# [RECORD EXTRACTS]
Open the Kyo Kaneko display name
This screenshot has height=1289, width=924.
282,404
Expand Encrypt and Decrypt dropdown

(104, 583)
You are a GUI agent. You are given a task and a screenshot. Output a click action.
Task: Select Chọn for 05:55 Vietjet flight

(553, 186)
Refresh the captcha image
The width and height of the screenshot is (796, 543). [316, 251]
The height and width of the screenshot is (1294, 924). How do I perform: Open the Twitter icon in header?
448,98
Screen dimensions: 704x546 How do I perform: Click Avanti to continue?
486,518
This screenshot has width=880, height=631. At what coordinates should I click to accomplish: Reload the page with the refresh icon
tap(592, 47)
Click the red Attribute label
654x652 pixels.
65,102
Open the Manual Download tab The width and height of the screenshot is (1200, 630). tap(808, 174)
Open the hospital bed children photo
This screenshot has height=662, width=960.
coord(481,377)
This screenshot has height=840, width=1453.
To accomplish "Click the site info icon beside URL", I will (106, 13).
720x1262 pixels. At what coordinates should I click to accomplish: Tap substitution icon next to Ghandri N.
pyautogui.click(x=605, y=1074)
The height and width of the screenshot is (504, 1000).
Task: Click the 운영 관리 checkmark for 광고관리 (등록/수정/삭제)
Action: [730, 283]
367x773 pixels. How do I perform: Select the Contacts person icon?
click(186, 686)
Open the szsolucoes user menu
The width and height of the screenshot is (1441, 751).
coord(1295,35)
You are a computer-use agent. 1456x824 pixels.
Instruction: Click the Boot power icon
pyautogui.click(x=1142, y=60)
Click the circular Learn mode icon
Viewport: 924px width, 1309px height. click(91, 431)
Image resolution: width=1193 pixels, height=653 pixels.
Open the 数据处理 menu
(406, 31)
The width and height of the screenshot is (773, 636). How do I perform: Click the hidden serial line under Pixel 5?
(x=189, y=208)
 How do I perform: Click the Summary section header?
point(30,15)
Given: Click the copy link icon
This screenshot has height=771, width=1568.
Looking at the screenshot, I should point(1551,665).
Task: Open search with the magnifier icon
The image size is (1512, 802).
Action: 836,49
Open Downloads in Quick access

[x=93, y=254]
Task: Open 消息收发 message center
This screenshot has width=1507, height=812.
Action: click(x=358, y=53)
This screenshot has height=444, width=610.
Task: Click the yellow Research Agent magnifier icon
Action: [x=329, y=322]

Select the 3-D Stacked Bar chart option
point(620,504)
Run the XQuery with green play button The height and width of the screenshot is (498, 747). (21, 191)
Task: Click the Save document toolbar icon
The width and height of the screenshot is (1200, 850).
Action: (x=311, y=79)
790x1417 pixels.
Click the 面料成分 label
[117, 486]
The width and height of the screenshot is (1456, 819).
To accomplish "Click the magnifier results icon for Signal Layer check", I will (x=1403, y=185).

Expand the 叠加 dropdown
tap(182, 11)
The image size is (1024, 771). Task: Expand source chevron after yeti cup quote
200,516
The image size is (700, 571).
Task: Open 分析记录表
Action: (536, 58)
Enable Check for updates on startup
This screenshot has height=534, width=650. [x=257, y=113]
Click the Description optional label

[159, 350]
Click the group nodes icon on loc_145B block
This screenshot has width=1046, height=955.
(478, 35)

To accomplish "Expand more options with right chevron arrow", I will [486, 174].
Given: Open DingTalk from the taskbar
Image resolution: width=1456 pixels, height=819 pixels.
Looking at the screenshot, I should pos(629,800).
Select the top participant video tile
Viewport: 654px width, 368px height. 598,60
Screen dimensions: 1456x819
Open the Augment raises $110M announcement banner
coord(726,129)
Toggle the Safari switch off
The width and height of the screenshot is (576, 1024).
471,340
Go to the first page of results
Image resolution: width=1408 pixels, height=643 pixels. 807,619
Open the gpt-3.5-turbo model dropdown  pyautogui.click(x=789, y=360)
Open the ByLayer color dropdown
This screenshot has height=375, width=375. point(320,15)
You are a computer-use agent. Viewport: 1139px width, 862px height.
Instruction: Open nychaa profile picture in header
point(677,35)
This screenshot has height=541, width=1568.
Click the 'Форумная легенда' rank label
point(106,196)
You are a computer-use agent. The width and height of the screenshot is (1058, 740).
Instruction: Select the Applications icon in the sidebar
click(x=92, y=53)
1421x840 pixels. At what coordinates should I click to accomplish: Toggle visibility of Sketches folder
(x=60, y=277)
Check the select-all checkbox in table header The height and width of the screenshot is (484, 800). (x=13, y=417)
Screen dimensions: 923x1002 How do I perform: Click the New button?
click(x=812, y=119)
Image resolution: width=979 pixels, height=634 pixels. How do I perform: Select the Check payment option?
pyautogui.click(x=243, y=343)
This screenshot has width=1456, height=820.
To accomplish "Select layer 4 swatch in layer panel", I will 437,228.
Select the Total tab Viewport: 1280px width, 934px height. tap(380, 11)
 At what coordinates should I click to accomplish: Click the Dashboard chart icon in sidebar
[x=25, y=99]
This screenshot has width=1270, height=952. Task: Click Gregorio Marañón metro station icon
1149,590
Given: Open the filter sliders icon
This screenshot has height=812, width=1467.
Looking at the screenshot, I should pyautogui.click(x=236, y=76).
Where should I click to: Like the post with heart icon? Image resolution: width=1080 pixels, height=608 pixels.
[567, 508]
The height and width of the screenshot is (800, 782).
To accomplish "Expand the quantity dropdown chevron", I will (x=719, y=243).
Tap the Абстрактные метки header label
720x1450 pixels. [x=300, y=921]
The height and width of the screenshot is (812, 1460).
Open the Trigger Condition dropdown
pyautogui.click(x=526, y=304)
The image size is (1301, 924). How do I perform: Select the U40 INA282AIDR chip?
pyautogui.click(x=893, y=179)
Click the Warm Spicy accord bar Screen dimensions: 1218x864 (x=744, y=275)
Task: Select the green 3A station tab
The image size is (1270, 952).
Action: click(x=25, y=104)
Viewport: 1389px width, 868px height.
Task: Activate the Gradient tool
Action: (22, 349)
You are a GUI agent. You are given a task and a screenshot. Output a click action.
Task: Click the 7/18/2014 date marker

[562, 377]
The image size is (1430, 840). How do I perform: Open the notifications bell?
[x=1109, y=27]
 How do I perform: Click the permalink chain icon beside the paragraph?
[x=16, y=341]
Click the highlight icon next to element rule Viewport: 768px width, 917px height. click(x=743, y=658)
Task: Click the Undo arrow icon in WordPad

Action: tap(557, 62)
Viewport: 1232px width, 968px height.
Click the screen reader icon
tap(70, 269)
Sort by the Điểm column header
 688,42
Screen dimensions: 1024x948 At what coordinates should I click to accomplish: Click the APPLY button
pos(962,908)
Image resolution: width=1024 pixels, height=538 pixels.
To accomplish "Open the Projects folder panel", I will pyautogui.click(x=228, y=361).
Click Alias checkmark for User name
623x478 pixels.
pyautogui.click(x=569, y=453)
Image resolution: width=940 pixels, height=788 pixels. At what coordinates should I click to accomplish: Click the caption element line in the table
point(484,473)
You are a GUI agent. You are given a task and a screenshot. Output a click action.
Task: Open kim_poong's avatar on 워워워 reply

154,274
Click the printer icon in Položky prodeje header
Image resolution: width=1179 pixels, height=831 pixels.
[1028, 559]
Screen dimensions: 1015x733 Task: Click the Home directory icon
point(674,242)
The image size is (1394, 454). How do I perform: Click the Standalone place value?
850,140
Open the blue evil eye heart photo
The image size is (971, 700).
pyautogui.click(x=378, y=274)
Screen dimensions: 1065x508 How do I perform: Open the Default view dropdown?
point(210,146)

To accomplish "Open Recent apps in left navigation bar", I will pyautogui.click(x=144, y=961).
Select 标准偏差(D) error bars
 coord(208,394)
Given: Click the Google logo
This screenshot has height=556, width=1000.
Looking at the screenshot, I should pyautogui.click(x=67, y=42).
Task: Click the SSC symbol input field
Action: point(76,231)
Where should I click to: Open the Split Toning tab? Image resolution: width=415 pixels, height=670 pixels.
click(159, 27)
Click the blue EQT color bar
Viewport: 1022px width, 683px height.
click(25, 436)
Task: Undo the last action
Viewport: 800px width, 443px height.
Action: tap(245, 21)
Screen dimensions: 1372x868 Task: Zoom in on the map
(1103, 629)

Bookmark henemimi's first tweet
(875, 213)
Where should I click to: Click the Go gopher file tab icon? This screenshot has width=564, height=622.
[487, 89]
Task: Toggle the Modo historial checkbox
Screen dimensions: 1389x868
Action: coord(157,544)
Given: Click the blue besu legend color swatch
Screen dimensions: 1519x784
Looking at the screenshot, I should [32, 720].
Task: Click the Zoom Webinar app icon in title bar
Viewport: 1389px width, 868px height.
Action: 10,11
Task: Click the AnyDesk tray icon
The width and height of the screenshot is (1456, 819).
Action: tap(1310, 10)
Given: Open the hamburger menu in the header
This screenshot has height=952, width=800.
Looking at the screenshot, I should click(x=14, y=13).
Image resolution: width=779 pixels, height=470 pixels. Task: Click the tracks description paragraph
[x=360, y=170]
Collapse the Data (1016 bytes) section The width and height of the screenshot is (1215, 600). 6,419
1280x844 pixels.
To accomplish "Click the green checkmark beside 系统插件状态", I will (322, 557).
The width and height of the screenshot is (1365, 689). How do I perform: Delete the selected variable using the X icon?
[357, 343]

# [GIVEN TASK]
Render the lines of the listing above as a numbered list, starting at the line containing "Sort by the Điểm column header" and ending at the line containing "pyautogui.click(x=569, y=453)", with blank lines left out.

# [ANSWER TO THE TASK]
1. Sort by the Điểm column header
2.  688,42
3. Screen dimensions: 1024x948 At what coordinates should I click to accomplish: Click the APPLY button
4. pos(962,908)
5. Image resolution: width=1024 pixels, height=538 pixels.
6. To accomplish "Open the Projects folder panel", I will pyautogui.click(x=228, y=361).
7. Click Alias checkmark for User name
8. 623x478 pixels.
9. pyautogui.click(x=569, y=453)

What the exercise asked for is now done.